Pull every line with "computer" from the data.
Segment Start: LISTED RECORDS
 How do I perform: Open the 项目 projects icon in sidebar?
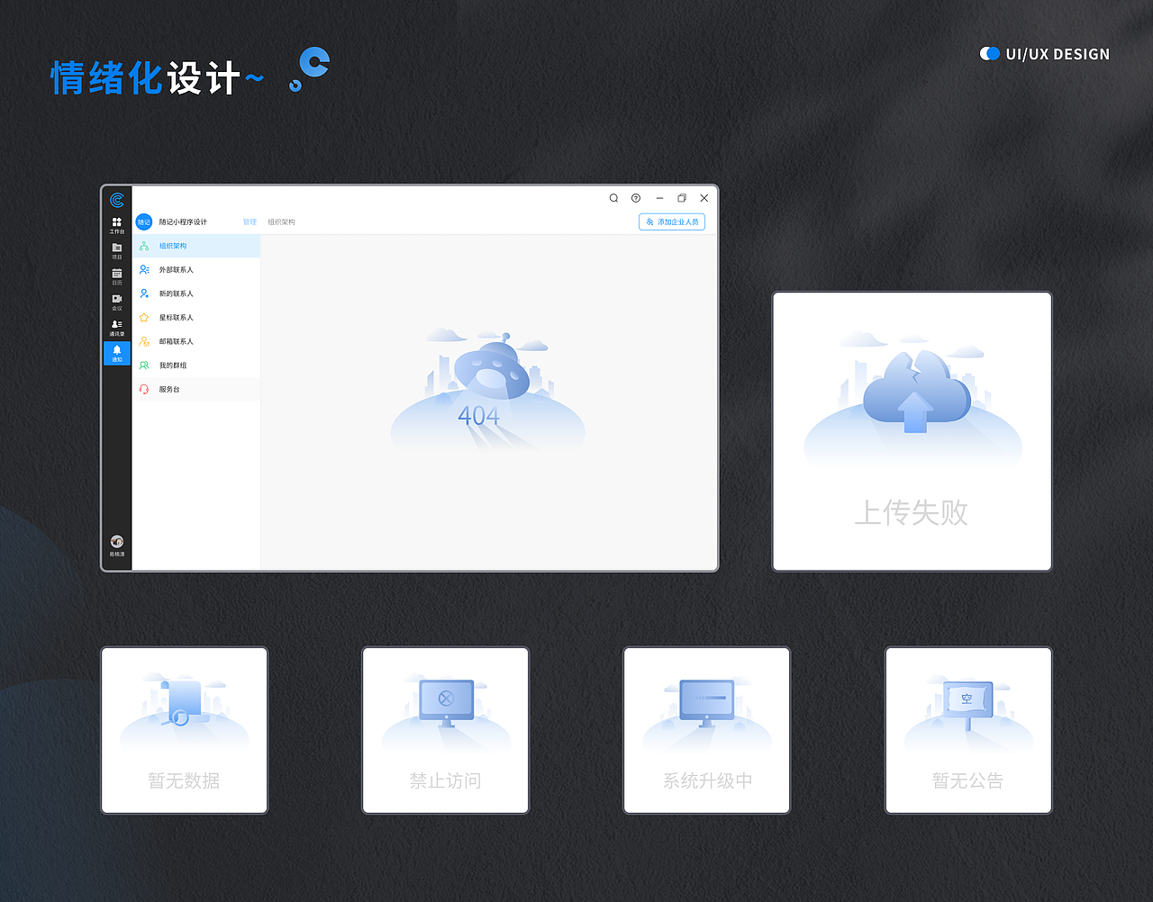point(116,249)
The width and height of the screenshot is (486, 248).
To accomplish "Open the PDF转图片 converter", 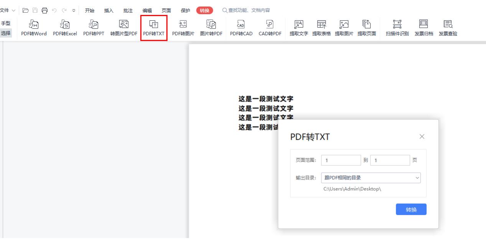I will tap(183, 27).
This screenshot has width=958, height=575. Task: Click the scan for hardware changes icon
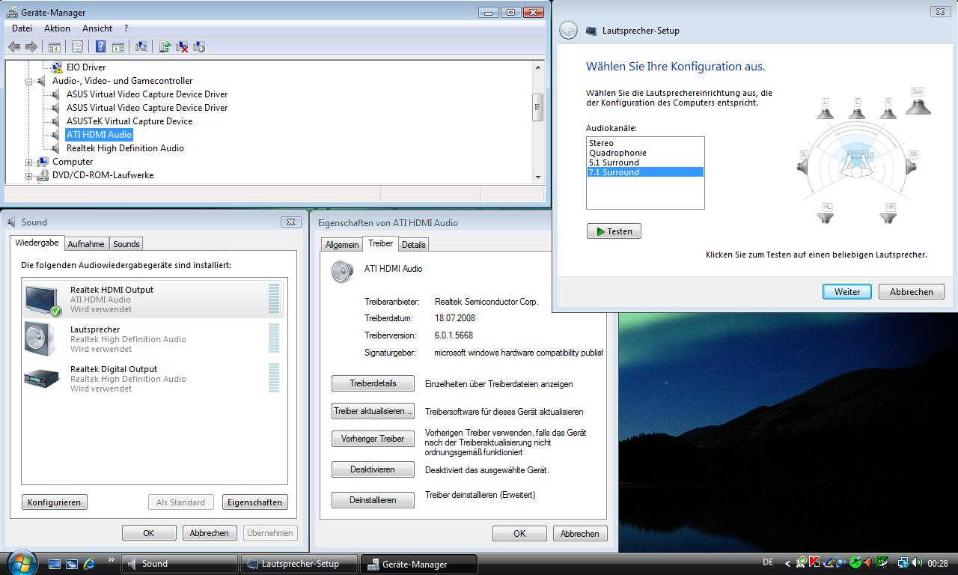click(x=141, y=47)
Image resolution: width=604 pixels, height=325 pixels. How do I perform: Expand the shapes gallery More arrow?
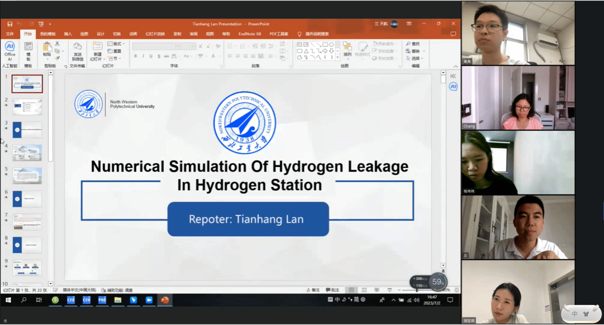tap(338, 58)
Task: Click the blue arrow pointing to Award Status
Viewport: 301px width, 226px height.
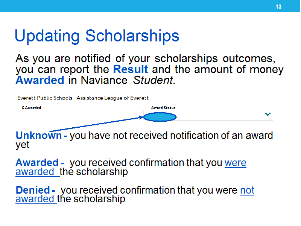Action: tap(96, 124)
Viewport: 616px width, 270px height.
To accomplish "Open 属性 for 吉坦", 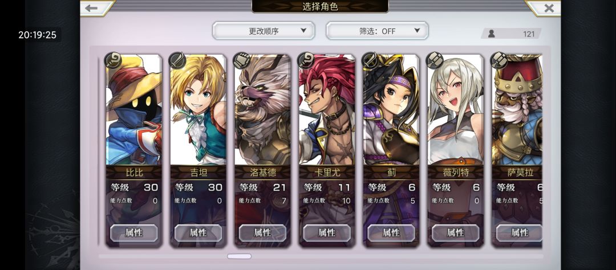I will pyautogui.click(x=198, y=233).
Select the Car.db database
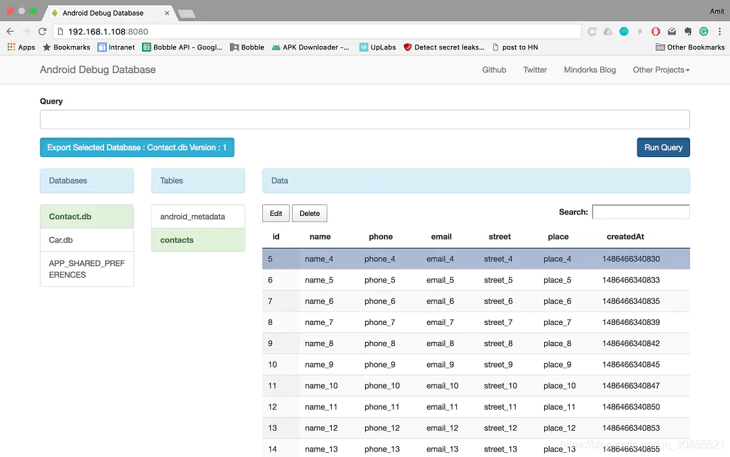Image resolution: width=730 pixels, height=457 pixels. click(x=87, y=240)
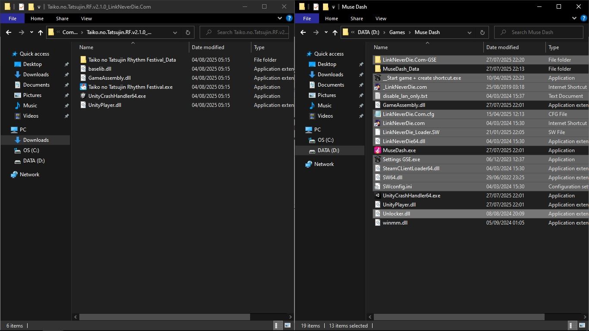Collapse the ribbon in the Muse Dash window
Screen dimensions: 589x331
click(x=574, y=19)
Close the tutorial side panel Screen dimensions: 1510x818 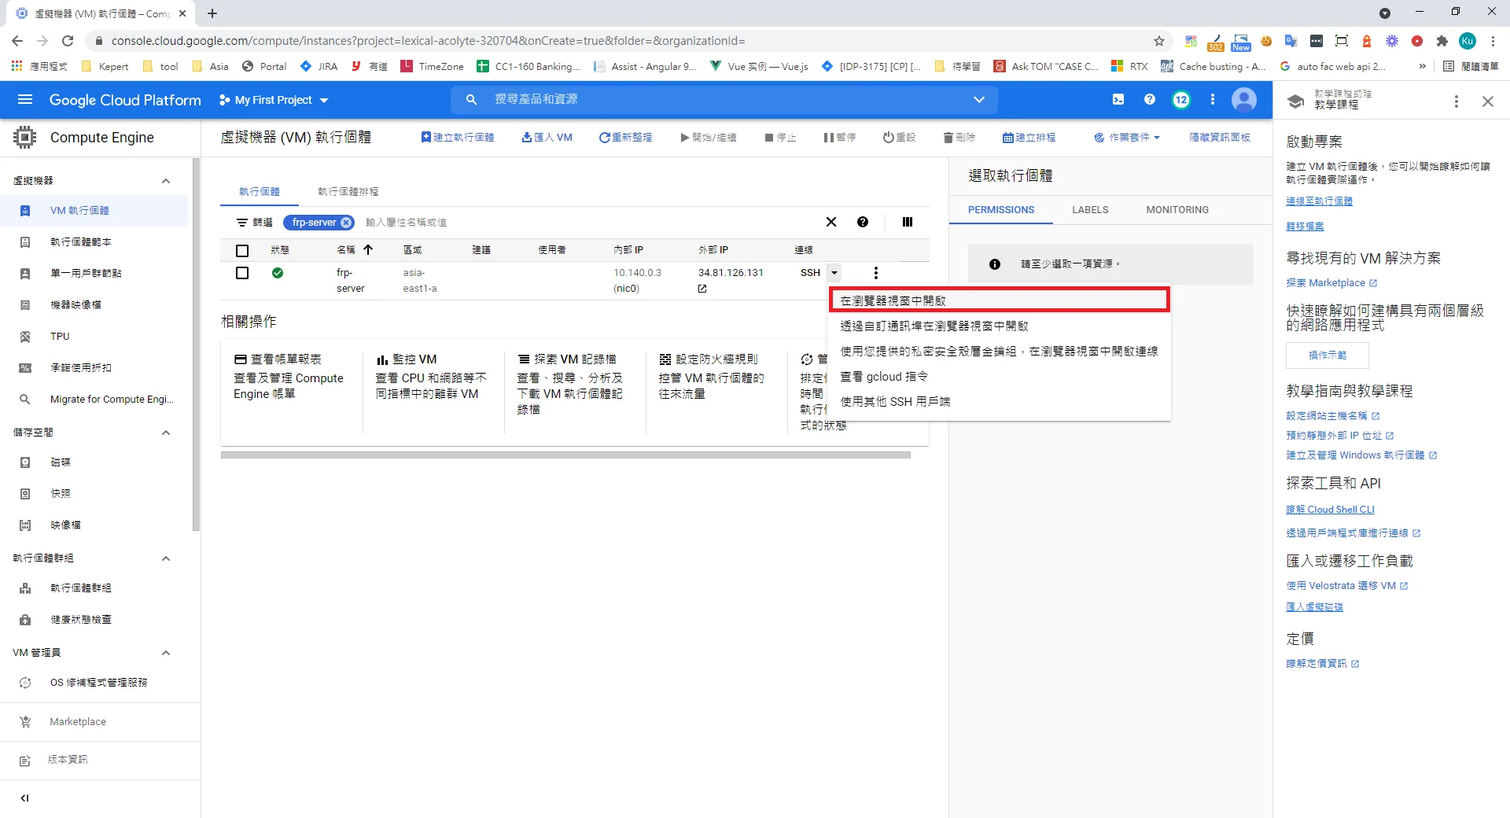coord(1487,101)
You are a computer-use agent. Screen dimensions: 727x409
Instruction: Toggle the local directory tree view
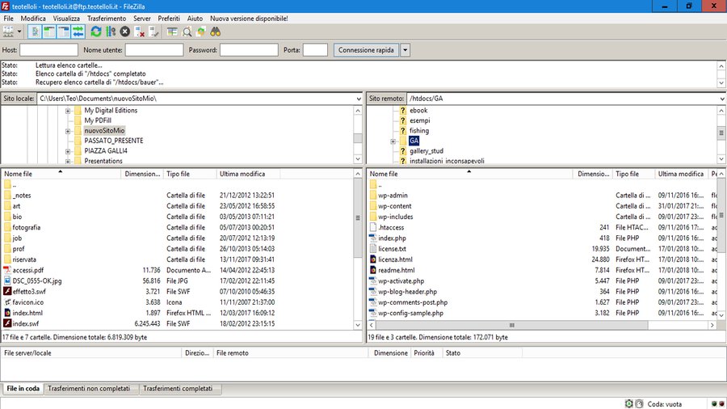click(48, 32)
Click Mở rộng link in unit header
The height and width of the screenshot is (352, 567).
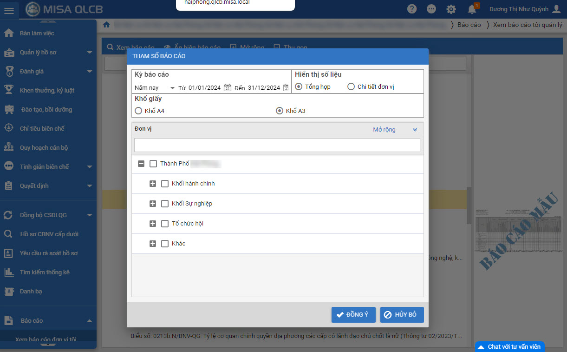click(384, 130)
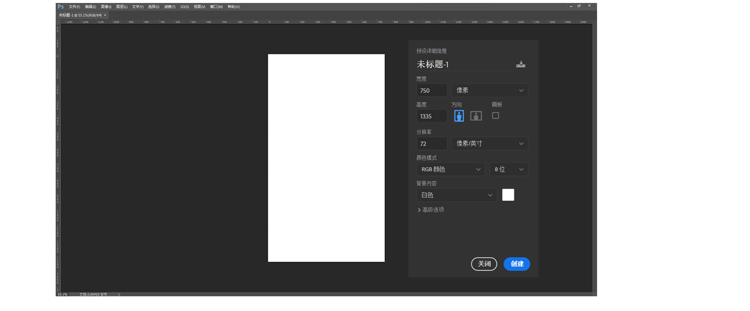Image resolution: width=750 pixels, height=311 pixels.
Task: Open the 白色 background content dropdown
Action: tap(456, 195)
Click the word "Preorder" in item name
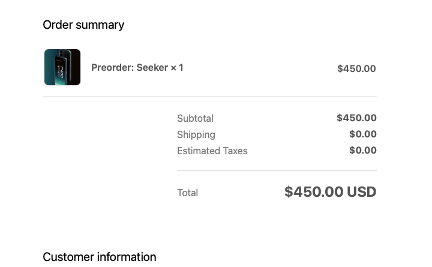This screenshot has height=267, width=432. coord(112,68)
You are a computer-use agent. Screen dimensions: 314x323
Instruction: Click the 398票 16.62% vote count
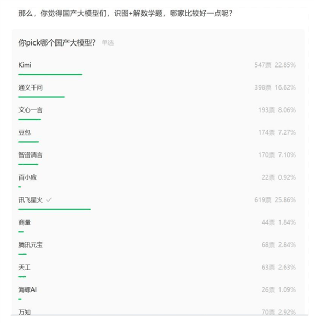click(275, 88)

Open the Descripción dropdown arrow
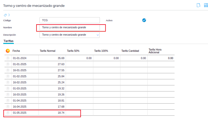coord(98,35)
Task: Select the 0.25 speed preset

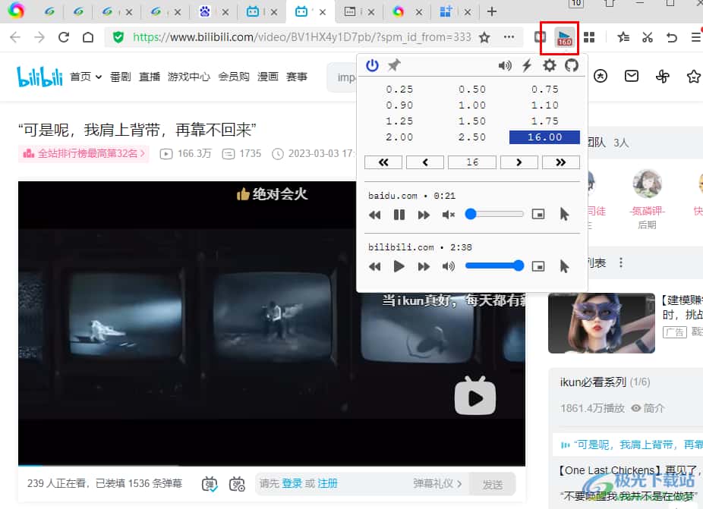Action: click(x=399, y=90)
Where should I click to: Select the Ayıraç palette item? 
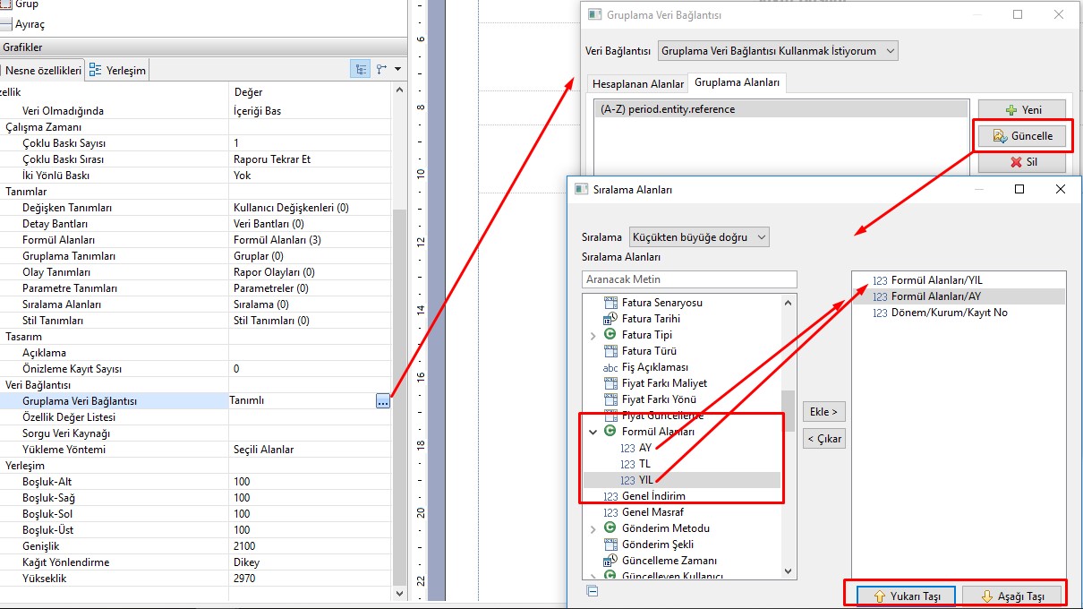[29, 24]
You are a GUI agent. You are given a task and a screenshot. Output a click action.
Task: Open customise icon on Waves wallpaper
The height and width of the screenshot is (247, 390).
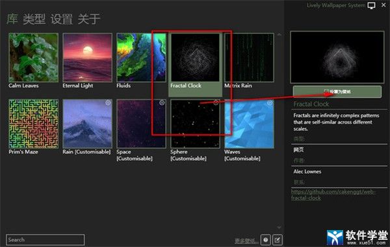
Segment End: LISTED RECORDS
### [YOUR SOLUTION]
You are a computer-use agent. Screen dimensions: 727x409
You are a computer-use agent. Screen dimensions: 314x323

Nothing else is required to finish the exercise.